She stretched her arms high over her head and watched the sun setting behind the distant hills. Finally, she thought, there's
no quiet when the sun is still up. She looked down at a little boy clinging to her skirt: James, the youngest of 14. He
watched the sun set by her side, his eyes a brilliant blue, just like his father's, she thought. His father's... her thoughts
took her back 7 years, to her third marriage. He was special, she thought. He had something the others did not. "A
soul?" she thought aloud, and laughed at her own joke. The first one wasn't so bad, really... when he was asleep. He
had fathered three before he left town with that woman from Wyoming. Wyoming. She couldn't imagine how anyone half interesting
could come from there. And she didn't look like the motherly type. Maybe that was it.
And then there was Sam Jr., the shoe salesman who thought the slogan 'comfortable enough to live in' was worth proving...
and by his own family.
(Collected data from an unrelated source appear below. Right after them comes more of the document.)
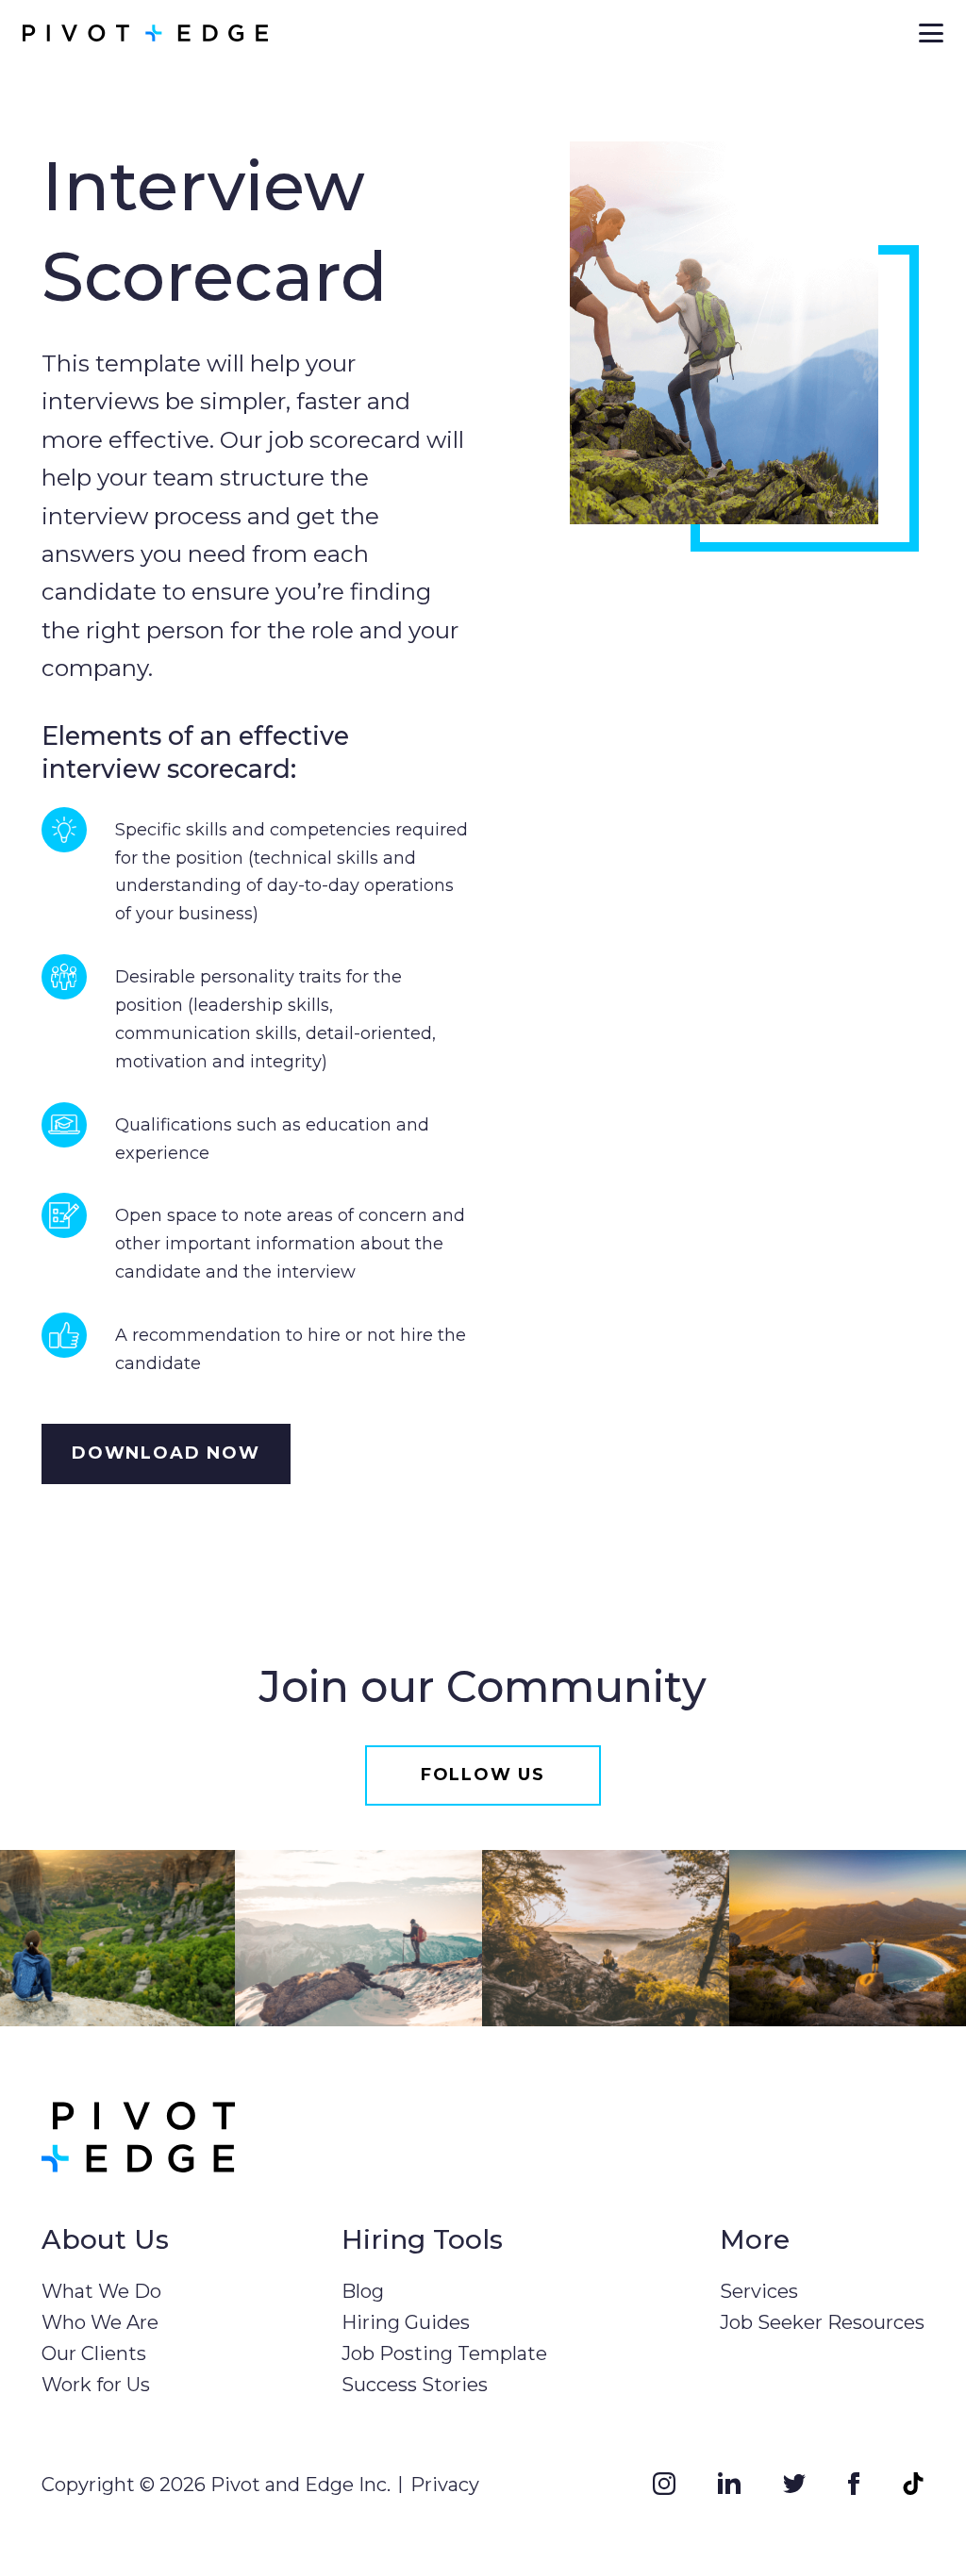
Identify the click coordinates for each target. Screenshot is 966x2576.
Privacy (444, 2484)
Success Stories (414, 2384)
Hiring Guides (405, 2322)
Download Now (166, 1453)
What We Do (101, 2291)
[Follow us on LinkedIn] (729, 2483)
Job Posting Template (444, 2353)
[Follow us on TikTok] (913, 2483)
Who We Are (100, 2322)
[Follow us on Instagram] (664, 2483)
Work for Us (96, 2384)
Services (759, 2291)
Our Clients (94, 2353)
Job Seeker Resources (822, 2322)
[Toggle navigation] (931, 33)
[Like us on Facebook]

She supposed their living situation could have been worse, but the place constantly smelled of old
leather and it was just so hot. She rolled her eyes as she remembered how Freezy Steve's Air Conditioning Service had provided
the best (and most expensive) installation they could offer and all that unit ever did was rumble and clank and keep the kids
up for hours on end. Not that Sam Jr. noticed. He didn't even notice that half of his progeny looked more like his bowling
buddies than him. And that whole escapade wasn't as fun as she thought it would be. Eventually she threw him out, hoping
for a reaction, and he never came back. Sam Jr. (and his friends) had fathered 7.
She met him several years later, at the elementary school. He had two kids of his own, a little older than her youngest;
he had won custody in the divorce. She had been working with the school as a teaching assistant since Sam Jr. took off...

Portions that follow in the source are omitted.